EXERCISE DIRECTIONS>
Using the data below, copy each line that includes the word "height".

START LISTED RECORDS

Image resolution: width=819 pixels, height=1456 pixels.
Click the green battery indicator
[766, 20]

END LISTED RECORDS
START LISTED RECORDS

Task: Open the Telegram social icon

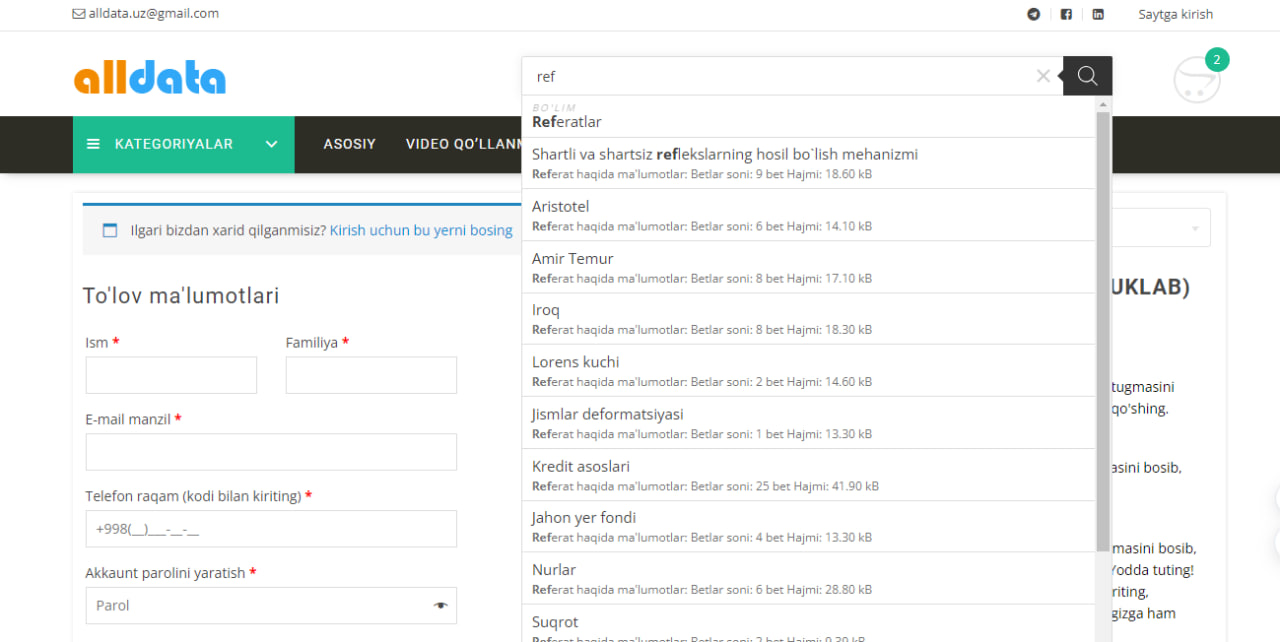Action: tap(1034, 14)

END LISTED RECORDS
START LISTED RECORDS

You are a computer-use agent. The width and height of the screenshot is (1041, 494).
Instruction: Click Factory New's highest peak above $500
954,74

END LISTED RECORDS

TASK OUTPUT>
Image resolution: width=819 pixels, height=1456 pixels.
You are a computer-use agent. The width and height of the screenshot is (1041, 494).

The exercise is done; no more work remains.